## Excerpt provided
And, as we do not understand the emotional fundaments of our doings, we become trapped in the belief that human conflicts and problems are rational and, therefore, must be solved through reason, as well as in the belief that emotions destroy rationality and are a source of arbitrariness and disorder in human life. And in the long run we do not understand our cultural existence.

The nervous system.

In general, a nervous system is a closed network of interacting elements that operates as a closed network of changing relations of activities, and exists as such in structural intersection with a larger system at the sensory and effector areas through which this interacts in a medium in which it is a dynamic totality. In multi-cellular animals, one usually finds a nervous system composed as a closed network of neuronal elements some of which intersect structurally with the sensory and effector surfaces of the animal. I shall call this kind of nervous system, neuronal nervous system. Unicellular living systems such as organisms like protozoans, have a molecular nervous system. Let me now describe some of the operational consequences of the manner of constitution of a nervous system, and let me do so by speaking in general terms of the neuronal nervous system.

  1. The nervous system operates as a closed network of active neuronal elements that interact with each other in such a way that any change in the relations of activity between the neuronal elements in one part of the network gives rise to changes in the relations of activities of the neuronal elements in other parts of it. Moreover, this happens in the operation of the nervous system in a manner determined at every instant by its total cellular and molecular structure (architectural connectivity, features of the membrane of the neuronal elements, etc.).
  2. The nervous system as a component of a multicellular living system intersects structurally with the sensors and effectors of the latter’s sensory and effector surfaces. As a result, the sensors and effectors of a multicellular organism have a dual character and operate both as elements components of the organism and as elements components of the nervous system. Yet, their manner of operation is not confused, and they operate differently when they operate as components of the organism and when they operate as components of the nervous system. Thus, acting as components of the organism “sensors” and “effectors” operate in the interactions of the organism in its domain of existence as its sensors and its effectors, but acting as components of the nervous system they operate in its closed dynamics of changing relations of activities as other neuronal elements. The fundamental result of this situation, is that the organism interacts with the medium, but the nervous system does not.
  3. Organism and nervous system exist operationally in different non intersecting domains, namely: the organism in the domain in which the living system exits as such, that is, as a totality (as an elephant or as a human being, for example), and the nervous system in the domain in which it exists as a closed neuronal network, that is, in the domain in which it operates as a closed network of changing relations of activities. The interrelation or connection between these two domains takes place at the sensory and effector elements where organism and nervous system are in structural intersection. At the sensory elements what happens is, a) that as the organism encounters the medium at its sensory surfaces, b) that encounter triggers in sensory elements of the organism structural changes that trigger structural changes in the neuronal elements that intersect with them, and finally, c) those structural changes result in changes in the manner of participation of those neuronal element in the closed dynamics of changing relations of activities that they integrate as components of the nervous system. At the effector surfaces what happens is, a) that as the neuronal elements that intersect with the effector elements change their state of activity, they trigger in these a structural change that, b) changes the structural configuration through which they act on the medium as the organism interacts in it.

## Dataset excerpts

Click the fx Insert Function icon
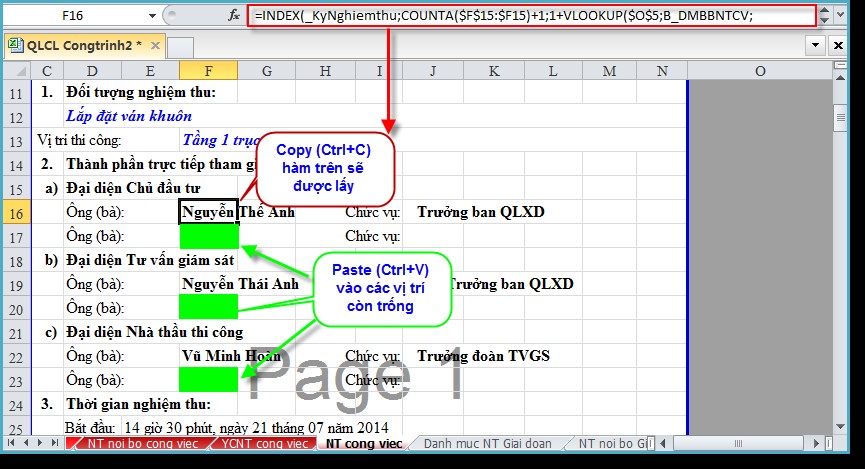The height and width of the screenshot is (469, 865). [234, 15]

* * *

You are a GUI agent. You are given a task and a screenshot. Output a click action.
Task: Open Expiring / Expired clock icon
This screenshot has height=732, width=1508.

...

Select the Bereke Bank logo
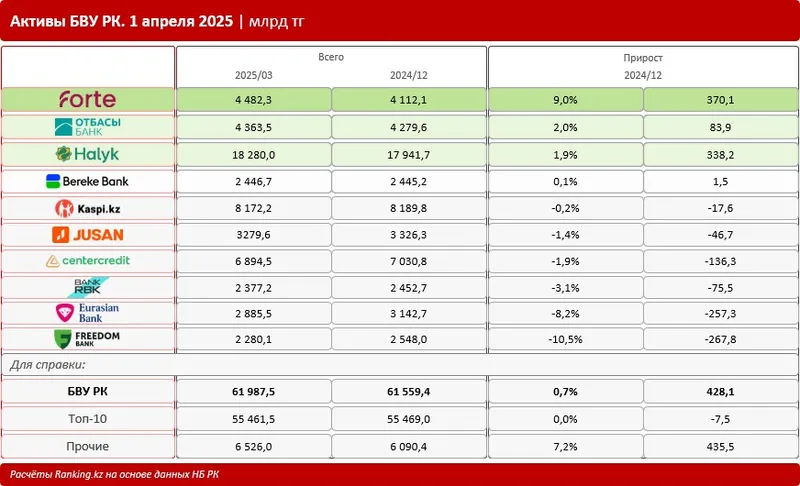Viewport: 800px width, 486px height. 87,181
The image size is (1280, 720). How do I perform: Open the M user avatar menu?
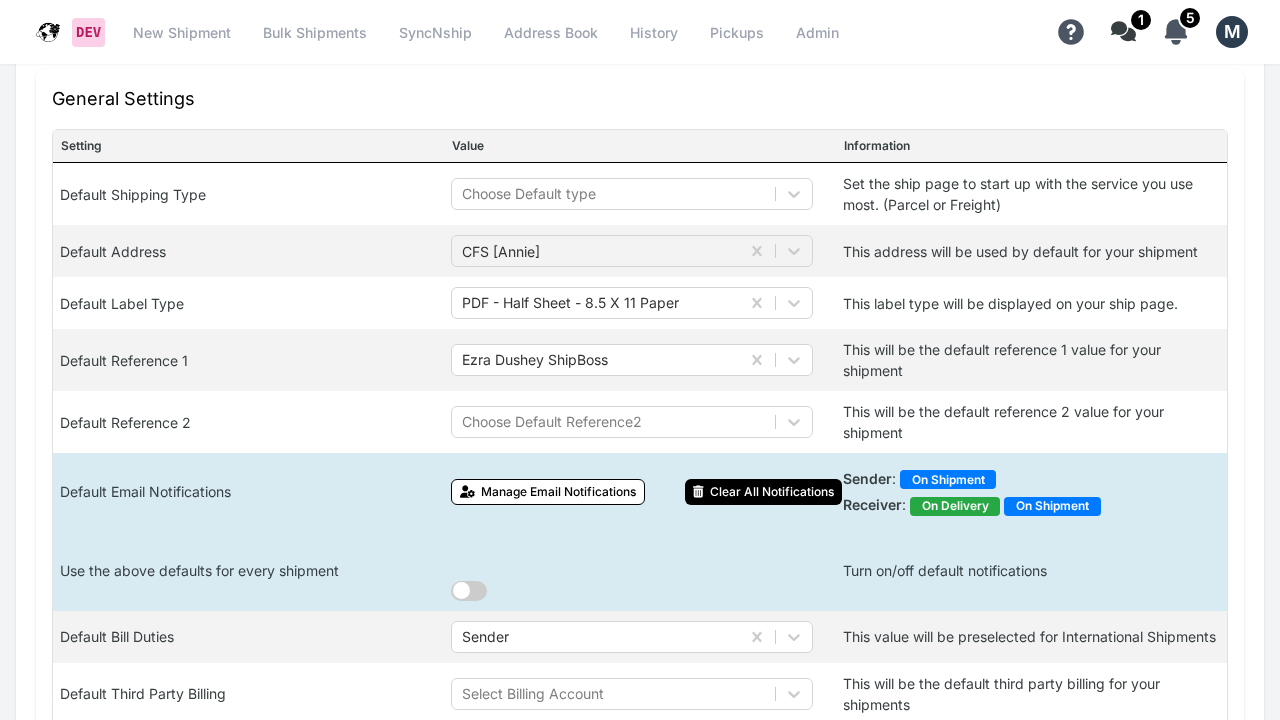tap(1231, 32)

## Assignment A
In the passage on the nervous system, what kind of nervous system do unicellular organisms such as protozoans have?
## Assignment B
Continue the passage on the nervous system from where it stops.

## Task result A
A molecular nervous system.

## Task result B
  4. The nervous system as a closed neuronal network does only one kind of things, it generates changes of relations of activities between the neuronal elements components that compose it. That is, the nervous system does not operate with information about the medium or with representations of it. All that the nervous system does as a component of the organism, is to generate in it sensory/effector correlations that will give rise to the behavior of the organism in the course of the latter’s interactions with the medium. Furthermore, the sensory/effector correlations that the nervous system generates change as the flow of activity of the nervous system changes, and the flow of activity of the nervous system changes as its structure changes.
  5. The structure of the nervous system is not fixed, and changes continuously in the following ways: a) at the level of its neuronal elements that intersect with the internal and external sensors of the organism through the structural changes triggered in them either through the interactions of the organism in the external medium, or through the latter’s internal organic activity as its internal medium; b) through the structural changes triggered in its neuronal components by hormones secreted by the endocrine cells of the organism, or by other neuronal elements that operate as neuroendocrine cells; c) through recursive structural changes triggered in its neuronal components as a result of their own participation in its operation as a closed network of changing relations of activities; and d) as a result of its intrinsic growth and differentiation structural dynamics.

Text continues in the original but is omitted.